Destructive thyroiditis is usually self-limited and symptoms can be managed by beta blockers. In case of severe thyrotoxicosis or in patients with high cardiovascular risk, treatment with glucocorticoids can be required [1]. Conversely, Graves' hyperthyroidism is persistent and requires anti-thyroid treatment. Anti-thyroid drugs showed a good efficacy in restoring and maintaining euthyroidism in all cases of ICPi-induced Graves' hyperthyroidism. Treatment with thyroidectomy or radioiodine remains an option when hyperthyroidism is not manageable with anti-thyroid drugs. One patient underwent total thyroidectomy for hyperthyroidism during neck dissection for residual melanoma (Table 1). In all cases, Graves' ophthalmopathy was successfully treated with high dose of glucocorticoids (Table 1).

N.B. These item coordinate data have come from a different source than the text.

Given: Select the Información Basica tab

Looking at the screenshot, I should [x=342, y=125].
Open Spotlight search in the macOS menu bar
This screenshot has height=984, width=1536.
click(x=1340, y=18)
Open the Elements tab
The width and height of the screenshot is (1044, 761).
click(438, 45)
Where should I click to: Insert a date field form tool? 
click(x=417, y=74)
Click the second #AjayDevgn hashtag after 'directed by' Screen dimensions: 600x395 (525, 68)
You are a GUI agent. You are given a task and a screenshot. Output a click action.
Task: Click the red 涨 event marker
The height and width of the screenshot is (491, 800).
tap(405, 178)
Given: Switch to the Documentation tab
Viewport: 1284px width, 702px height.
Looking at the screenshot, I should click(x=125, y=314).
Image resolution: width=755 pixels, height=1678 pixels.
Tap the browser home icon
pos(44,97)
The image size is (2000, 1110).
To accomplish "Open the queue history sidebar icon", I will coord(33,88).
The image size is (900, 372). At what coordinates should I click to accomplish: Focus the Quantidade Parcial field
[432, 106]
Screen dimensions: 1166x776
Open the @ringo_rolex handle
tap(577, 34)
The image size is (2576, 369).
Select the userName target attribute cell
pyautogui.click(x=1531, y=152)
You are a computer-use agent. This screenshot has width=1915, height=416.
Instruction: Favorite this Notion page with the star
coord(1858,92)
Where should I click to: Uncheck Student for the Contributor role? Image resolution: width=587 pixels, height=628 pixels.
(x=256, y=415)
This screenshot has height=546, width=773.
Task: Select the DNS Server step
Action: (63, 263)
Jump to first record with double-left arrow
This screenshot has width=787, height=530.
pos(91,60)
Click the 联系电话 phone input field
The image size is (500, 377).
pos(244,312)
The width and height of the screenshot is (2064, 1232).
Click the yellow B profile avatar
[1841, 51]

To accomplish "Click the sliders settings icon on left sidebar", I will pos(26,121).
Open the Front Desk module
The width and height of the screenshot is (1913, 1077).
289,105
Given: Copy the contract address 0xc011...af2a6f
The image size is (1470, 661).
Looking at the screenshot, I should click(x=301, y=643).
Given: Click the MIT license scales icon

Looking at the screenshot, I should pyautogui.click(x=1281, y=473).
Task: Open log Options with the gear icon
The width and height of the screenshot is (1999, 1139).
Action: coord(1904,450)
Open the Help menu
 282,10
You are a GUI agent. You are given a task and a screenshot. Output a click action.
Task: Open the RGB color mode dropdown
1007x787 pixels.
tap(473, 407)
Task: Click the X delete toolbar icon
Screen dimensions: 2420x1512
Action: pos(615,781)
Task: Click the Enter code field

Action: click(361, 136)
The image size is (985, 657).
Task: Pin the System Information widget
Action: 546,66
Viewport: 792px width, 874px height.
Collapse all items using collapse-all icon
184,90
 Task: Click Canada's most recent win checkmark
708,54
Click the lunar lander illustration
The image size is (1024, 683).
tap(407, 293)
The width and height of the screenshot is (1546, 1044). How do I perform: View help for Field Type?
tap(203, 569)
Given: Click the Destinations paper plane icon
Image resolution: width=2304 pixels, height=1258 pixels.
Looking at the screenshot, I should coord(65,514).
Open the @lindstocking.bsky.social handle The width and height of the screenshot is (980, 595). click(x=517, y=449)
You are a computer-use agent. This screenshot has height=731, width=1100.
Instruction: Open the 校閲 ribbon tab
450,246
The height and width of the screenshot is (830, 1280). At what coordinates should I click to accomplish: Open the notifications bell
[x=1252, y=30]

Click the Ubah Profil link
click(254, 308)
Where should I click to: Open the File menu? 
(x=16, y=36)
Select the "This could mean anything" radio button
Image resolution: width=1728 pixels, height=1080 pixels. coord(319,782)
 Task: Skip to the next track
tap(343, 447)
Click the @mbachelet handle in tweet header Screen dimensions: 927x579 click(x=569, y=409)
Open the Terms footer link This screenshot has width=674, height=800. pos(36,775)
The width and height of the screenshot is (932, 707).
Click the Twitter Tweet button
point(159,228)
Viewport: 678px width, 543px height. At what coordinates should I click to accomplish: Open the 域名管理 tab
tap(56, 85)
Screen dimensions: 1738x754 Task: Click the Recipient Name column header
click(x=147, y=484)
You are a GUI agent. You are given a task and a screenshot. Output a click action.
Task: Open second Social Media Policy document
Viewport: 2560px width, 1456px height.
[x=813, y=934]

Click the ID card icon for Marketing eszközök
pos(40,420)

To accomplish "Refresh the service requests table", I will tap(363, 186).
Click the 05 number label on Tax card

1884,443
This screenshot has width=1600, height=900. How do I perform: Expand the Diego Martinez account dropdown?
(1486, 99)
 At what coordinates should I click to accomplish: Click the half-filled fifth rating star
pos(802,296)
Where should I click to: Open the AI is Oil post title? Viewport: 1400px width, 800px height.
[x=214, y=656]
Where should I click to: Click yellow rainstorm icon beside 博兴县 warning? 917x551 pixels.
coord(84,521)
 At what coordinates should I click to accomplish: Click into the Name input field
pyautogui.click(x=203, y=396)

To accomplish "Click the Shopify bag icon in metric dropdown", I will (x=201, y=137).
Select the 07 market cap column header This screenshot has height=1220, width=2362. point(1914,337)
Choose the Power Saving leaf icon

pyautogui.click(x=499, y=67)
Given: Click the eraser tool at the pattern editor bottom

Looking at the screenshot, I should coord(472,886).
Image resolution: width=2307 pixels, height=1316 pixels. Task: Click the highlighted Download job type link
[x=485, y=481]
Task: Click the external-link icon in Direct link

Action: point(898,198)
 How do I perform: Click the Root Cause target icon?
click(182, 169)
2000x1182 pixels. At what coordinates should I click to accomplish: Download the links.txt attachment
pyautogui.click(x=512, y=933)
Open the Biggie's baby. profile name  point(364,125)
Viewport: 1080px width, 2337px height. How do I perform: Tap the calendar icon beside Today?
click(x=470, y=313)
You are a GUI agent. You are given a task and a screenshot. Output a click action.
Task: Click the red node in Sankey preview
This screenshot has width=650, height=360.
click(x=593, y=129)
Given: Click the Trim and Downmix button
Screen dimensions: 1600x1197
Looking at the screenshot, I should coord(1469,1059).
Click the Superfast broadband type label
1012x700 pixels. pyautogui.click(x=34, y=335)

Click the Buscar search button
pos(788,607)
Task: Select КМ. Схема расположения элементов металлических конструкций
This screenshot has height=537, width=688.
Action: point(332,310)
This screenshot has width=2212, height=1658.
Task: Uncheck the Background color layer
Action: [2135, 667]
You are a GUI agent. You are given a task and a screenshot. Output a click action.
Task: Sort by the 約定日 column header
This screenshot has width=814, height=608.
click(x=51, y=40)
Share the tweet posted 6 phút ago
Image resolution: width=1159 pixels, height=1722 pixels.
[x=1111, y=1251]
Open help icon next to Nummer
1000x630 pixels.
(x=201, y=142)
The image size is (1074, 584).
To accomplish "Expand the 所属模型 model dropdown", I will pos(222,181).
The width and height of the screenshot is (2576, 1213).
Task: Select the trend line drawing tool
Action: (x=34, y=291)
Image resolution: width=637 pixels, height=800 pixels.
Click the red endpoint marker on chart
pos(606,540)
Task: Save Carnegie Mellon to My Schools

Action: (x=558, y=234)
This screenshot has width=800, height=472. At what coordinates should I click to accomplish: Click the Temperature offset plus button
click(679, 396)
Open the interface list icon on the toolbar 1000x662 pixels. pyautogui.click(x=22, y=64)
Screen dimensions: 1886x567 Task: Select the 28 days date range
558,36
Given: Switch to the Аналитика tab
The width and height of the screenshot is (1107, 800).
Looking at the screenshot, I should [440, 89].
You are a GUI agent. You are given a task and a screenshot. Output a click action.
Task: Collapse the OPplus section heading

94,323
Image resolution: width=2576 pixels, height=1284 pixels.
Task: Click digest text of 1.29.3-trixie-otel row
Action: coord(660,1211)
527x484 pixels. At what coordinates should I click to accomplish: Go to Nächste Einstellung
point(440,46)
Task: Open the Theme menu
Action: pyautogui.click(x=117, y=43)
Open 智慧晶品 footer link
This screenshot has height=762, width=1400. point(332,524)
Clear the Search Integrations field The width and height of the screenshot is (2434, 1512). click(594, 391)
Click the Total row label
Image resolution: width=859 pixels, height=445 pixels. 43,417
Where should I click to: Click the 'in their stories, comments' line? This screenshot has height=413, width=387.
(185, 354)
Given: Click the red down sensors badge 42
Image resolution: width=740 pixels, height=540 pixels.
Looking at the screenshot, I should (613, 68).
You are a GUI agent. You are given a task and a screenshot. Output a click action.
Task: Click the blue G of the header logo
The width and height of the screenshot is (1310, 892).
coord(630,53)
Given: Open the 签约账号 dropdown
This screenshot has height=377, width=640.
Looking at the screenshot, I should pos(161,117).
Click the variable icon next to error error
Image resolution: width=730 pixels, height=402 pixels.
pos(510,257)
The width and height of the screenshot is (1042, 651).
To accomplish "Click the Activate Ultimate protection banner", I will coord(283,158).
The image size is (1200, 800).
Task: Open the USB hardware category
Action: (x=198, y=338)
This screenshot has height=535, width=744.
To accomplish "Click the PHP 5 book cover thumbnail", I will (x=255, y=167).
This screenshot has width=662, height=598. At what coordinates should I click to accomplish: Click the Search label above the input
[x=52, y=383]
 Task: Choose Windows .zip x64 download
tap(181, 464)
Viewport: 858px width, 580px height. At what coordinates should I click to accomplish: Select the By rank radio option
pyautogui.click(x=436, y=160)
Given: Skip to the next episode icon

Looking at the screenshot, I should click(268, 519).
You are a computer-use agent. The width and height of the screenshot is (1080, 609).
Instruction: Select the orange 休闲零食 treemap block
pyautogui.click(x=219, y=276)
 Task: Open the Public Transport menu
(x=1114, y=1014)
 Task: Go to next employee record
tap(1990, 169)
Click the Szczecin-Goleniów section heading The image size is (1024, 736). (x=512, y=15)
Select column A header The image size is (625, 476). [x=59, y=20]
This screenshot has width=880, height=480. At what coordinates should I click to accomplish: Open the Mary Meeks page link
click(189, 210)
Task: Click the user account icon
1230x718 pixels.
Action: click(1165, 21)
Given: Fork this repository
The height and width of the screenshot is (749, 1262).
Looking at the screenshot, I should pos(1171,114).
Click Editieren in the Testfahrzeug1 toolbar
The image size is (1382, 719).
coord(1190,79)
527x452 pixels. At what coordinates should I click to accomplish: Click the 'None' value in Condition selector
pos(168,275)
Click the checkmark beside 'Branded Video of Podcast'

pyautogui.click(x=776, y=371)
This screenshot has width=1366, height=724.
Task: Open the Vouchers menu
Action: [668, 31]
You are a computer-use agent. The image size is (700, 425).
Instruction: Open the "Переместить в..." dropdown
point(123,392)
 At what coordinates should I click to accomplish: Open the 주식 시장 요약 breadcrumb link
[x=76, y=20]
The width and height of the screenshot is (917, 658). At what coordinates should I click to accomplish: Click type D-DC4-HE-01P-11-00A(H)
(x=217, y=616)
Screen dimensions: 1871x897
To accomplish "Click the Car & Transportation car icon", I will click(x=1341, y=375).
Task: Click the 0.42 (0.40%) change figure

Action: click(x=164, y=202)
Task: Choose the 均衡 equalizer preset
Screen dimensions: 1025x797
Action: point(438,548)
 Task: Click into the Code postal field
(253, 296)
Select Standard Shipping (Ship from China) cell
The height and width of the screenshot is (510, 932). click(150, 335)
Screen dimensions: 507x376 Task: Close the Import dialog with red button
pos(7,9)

In conclusion, Graves' disease has been reported during ICPis. Both anti-CTLA-4 and anti-PD-1 can induce Graves' hyperthyroidism, although the presentation can be different. A correct differential diagnosis between destructive thyroiditis and Graves' hyperthyroidism is required because treatment of the two conditions is different.
Statement of Ethics
All diagnostic and therapeutic procedures were in accordance with ethical standards of the institutional and national research committee and with the 1964 Helsinki Declaration and its later amendments. Informed consent was obtained from the individual participant included in the report.
Disclosure Statement
The authors have no conflict of interest.
Funding Sources
None of the authors has received funding for this publication.
Author Contributions
Both Alessandro Brancatella and Francesco Latrofa contributed to the final version of the manuscript. All authors discussed the results and conclusions of this work.